### Given data ###

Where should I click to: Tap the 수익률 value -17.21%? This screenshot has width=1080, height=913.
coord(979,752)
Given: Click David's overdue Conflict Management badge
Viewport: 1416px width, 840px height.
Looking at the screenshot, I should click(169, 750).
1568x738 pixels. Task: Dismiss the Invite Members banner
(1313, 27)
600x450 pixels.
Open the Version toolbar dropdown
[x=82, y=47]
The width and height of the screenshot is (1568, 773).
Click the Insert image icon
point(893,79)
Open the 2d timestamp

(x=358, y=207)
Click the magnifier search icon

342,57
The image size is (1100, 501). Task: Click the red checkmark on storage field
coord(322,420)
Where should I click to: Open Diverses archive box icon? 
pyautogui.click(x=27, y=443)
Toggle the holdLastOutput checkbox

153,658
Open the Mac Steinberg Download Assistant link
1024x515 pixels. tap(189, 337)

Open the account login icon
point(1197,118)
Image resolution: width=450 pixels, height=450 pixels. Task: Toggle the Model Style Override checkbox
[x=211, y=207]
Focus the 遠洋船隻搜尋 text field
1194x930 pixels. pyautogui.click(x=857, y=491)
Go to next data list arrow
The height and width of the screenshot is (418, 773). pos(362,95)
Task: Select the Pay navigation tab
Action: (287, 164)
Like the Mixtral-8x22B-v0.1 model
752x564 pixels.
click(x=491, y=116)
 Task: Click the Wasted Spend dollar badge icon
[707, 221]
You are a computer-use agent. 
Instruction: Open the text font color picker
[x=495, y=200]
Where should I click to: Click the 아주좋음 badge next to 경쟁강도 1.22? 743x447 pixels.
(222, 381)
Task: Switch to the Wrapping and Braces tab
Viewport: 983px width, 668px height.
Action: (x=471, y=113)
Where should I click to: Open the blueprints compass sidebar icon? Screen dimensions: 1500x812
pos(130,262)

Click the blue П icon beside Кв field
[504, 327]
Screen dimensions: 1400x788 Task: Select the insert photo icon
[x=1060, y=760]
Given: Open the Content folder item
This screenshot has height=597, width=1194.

###

Print the material above, keeping every line the same.

## The output:
Where should I click to: Tap the 수익률 value -17.21%? This screenshot has width=1080, height=913.
coord(979,752)
Given: Click David's overdue Conflict Management badge
Viewport: 1416px width, 840px height.
Looking at the screenshot, I should click(169, 750).
1568x738 pixels. Task: Dismiss the Invite Members banner
(1313, 27)
600x450 pixels.
Open the Version toolbar dropdown
[x=82, y=47]
The width and height of the screenshot is (1568, 773).
Click the Insert image icon
point(893,79)
Open the 2d timestamp

(x=358, y=207)
Click the magnifier search icon

342,57
The image size is (1100, 501). Task: Click the red checkmark on storage field
coord(322,420)
Where should I click to: Open Diverses archive box icon? 
pyautogui.click(x=27, y=443)
Toggle the holdLastOutput checkbox

153,658
Open the Mac Steinberg Download Assistant link
1024x515 pixels. tap(189, 337)

Open the account login icon
point(1197,118)
Image resolution: width=450 pixels, height=450 pixels. Task: Toggle the Model Style Override checkbox
[x=211, y=207]
Focus the 遠洋船隻搜尋 text field
1194x930 pixels. pyautogui.click(x=857, y=491)
Go to next data list arrow
The height and width of the screenshot is (418, 773). pos(362,95)
Task: Select the Pay navigation tab
Action: (287, 164)
Like the Mixtral-8x22B-v0.1 model
752x564 pixels.
click(x=491, y=116)
 Task: Click the Wasted Spend dollar badge icon
[707, 221]
You are a computer-use agent. 
Instruction: Open the text font color picker
[x=495, y=200]
Where should I click to: Click the 아주좋음 badge next to 경쟁강도 1.22? 743x447 pixels.
(222, 381)
Task: Switch to the Wrapping and Braces tab
Viewport: 983px width, 668px height.
Action: (x=471, y=113)
Where should I click to: Open the blueprints compass sidebar icon? Screen dimensions: 1500x812
pos(130,262)

Click the blue П icon beside Кв field
[504, 327]
Screen dimensions: 1400x788 Task: Select the insert photo icon
[x=1060, y=760]
Given: Open the Content folder item
This screenshot has height=597, width=1194.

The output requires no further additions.